What is required: Produce a word-for-word copy of the data below.

Available data:
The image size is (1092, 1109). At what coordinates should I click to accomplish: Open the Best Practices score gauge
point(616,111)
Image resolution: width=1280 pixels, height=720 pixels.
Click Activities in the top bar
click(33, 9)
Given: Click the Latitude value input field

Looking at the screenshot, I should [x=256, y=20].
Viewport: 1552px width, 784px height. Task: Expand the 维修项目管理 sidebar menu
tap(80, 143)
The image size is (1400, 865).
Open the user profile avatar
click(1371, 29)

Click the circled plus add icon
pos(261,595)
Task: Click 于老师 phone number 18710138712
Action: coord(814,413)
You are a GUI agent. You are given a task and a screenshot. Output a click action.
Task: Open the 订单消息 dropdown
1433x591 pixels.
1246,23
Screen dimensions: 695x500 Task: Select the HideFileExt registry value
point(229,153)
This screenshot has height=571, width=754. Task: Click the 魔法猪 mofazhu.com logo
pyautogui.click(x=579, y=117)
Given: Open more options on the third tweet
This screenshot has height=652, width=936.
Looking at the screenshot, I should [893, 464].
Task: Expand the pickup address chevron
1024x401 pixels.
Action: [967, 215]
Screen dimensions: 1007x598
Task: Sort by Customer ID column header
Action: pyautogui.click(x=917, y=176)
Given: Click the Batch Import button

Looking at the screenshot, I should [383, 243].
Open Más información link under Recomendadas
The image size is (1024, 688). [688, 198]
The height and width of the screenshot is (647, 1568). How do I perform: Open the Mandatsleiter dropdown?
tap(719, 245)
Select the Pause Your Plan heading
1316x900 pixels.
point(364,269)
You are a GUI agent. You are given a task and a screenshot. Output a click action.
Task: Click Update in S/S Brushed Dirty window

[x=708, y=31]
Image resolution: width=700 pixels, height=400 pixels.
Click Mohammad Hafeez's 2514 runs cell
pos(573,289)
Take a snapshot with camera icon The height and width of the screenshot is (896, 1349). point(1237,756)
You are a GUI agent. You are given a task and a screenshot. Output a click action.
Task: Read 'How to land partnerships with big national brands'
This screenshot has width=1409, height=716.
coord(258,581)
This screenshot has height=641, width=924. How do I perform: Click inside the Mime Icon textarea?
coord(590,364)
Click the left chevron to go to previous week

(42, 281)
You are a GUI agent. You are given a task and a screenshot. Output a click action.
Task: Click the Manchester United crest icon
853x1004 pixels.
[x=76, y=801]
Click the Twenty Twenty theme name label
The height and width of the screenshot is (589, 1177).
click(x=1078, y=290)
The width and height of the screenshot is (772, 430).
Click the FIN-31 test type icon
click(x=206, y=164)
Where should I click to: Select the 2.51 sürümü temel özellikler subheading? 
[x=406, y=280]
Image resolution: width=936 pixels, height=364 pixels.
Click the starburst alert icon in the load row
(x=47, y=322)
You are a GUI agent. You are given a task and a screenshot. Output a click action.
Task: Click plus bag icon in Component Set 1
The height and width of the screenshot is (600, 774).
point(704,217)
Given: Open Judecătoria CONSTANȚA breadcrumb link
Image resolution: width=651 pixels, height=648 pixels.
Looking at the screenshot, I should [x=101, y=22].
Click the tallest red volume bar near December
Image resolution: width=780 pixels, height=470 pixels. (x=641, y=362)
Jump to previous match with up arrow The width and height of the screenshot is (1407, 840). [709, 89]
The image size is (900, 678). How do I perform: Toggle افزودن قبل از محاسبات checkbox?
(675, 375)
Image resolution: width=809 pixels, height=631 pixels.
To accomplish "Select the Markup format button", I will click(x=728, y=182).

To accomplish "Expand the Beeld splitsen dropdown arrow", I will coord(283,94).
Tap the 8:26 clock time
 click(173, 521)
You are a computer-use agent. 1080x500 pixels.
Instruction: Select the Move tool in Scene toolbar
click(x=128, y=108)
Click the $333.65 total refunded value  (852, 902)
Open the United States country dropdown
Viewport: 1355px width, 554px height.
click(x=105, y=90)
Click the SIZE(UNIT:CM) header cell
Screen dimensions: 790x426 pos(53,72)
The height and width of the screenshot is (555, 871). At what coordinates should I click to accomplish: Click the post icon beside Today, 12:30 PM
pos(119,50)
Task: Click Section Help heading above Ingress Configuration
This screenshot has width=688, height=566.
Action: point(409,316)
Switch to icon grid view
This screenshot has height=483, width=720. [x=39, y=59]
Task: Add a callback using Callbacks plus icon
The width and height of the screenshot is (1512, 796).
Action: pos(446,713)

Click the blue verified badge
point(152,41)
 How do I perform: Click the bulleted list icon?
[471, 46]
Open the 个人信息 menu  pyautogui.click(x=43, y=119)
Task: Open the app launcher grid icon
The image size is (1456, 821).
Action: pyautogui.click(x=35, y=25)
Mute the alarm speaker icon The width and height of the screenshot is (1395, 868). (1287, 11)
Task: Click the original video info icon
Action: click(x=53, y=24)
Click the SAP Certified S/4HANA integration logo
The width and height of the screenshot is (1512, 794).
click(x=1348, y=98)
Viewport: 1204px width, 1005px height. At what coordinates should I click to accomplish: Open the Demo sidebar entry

Result:
The image size is (1092, 1109). At what coordinates should I click to accomplish: Open the Best Practices score gauge
point(616,111)
Image resolution: width=1280 pixels, height=720 pixels.
Click Activities in the top bar
click(33, 9)
Given: Click the Latitude value input field

Looking at the screenshot, I should [x=256, y=20].
Viewport: 1552px width, 784px height. Task: Expand the 维修项目管理 sidebar menu
tap(80, 143)
The image size is (1400, 865).
Open the user profile avatar
click(1371, 29)

Click the circled plus add icon
pos(261,595)
Task: Click 于老师 phone number 18710138712
Action: coord(814,413)
You are a GUI agent. You are given a task and a screenshot. Output a click action.
Task: Open the 订单消息 dropdown
1433x591 pixels.
1246,23
Screen dimensions: 695x500 Task: Select the HideFileExt registry value
point(229,153)
This screenshot has height=571, width=754. Task: Click the 魔法猪 mofazhu.com logo
pyautogui.click(x=579, y=117)
Given: Open more options on the third tweet
This screenshot has height=652, width=936.
Looking at the screenshot, I should [893, 464].
Task: Expand the pickup address chevron
1024x401 pixels.
Action: [967, 215]
Screen dimensions: 1007x598
Task: Sort by Customer ID column header
Action: pyautogui.click(x=917, y=176)
Given: Click the Batch Import button

Looking at the screenshot, I should [383, 243].
Open Más información link under Recomendadas
The image size is (1024, 688). [688, 198]
The height and width of the screenshot is (647, 1568). How do I perform: Open the Mandatsleiter dropdown?
tap(719, 245)
Select the Pause Your Plan heading
1316x900 pixels.
point(364,269)
You are a GUI agent. You are given a task and a screenshot. Output a click action.
Task: Click Update in S/S Brushed Dirty window

[x=708, y=31]
Image resolution: width=700 pixels, height=400 pixels.
Click Mohammad Hafeez's 2514 runs cell
pos(573,289)
Take a snapshot with camera icon The height and width of the screenshot is (896, 1349). point(1237,756)
You are a GUI agent. You are given a task and a screenshot. Output a click action.
Task: Read 'How to land partnerships with big national brands'
This screenshot has width=1409, height=716.
coord(258,581)
This screenshot has height=641, width=924. How do I perform: Click inside the Mime Icon textarea?
coord(590,364)
Click the left chevron to go to previous week

(42, 281)
You are a GUI agent. You are given a task and a screenshot. Output a click action.
Task: Click the Manchester United crest icon
853x1004 pixels.
[x=76, y=801]
Click the Twenty Twenty theme name label
The height and width of the screenshot is (589, 1177).
click(x=1078, y=290)
The width and height of the screenshot is (772, 430).
Click the FIN-31 test type icon
click(x=206, y=164)
Where should I click to: Select the 2.51 sürümü temel özellikler subheading? 
[x=406, y=280]
Image resolution: width=936 pixels, height=364 pixels.
Click the starburst alert icon in the load row
(x=47, y=322)
You are a GUI agent. You are given a task and a screenshot. Output a click action.
Task: Click plus bag icon in Component Set 1
The height and width of the screenshot is (600, 774).
point(704,217)
Given: Open Judecătoria CONSTANȚA breadcrumb link
Image resolution: width=651 pixels, height=648 pixels.
Looking at the screenshot, I should [x=101, y=22].
Click the tallest red volume bar near December
Image resolution: width=780 pixels, height=470 pixels. (x=641, y=362)
Jump to previous match with up arrow The width and height of the screenshot is (1407, 840). [709, 89]
The image size is (900, 678). How do I perform: Toggle افزودن قبل از محاسبات checkbox?
(675, 375)
Image resolution: width=809 pixels, height=631 pixels.
To accomplish "Select the Markup format button", I will click(x=728, y=182).

To accomplish "Expand the Beeld splitsen dropdown arrow", I will coord(283,94).
Tap the 8:26 clock time
 click(173, 521)
You are a computer-use agent. 1080x500 pixels.
Instruction: Select the Move tool in Scene toolbar
click(x=128, y=108)
Click the $333.65 total refunded value  (852, 902)
Open the United States country dropdown
Viewport: 1355px width, 554px height.
click(x=105, y=90)
Click the SIZE(UNIT:CM) header cell
Screen dimensions: 790x426 pos(53,72)
The height and width of the screenshot is (555, 871). At what coordinates should I click to accomplish: Click the post icon beside Today, 12:30 PM
pos(119,50)
Task: Click Section Help heading above Ingress Configuration
This screenshot has width=688, height=566.
Action: point(409,316)
Switch to icon grid view
This screenshot has height=483, width=720. [x=39, y=59]
Task: Add a callback using Callbacks plus icon
The width and height of the screenshot is (1512, 796).
Action: pos(446,713)

Click the blue verified badge
point(152,41)
 How do I perform: Click the bulleted list icon?
[471, 46]
Open the 个人信息 menu  pyautogui.click(x=43, y=119)
Task: Open the app launcher grid icon
The image size is (1456, 821).
Action: pyautogui.click(x=35, y=25)
Mute the alarm speaker icon The width and height of the screenshot is (1395, 868). (1287, 11)
Task: Click the original video info icon
Action: click(x=53, y=24)
Click the SAP Certified S/4HANA integration logo
The width and height of the screenshot is (1512, 794).
click(x=1348, y=98)
Viewport: 1204px width, 1005px height. At what coordinates should I click to accomplish: Open the Demo sidebar entry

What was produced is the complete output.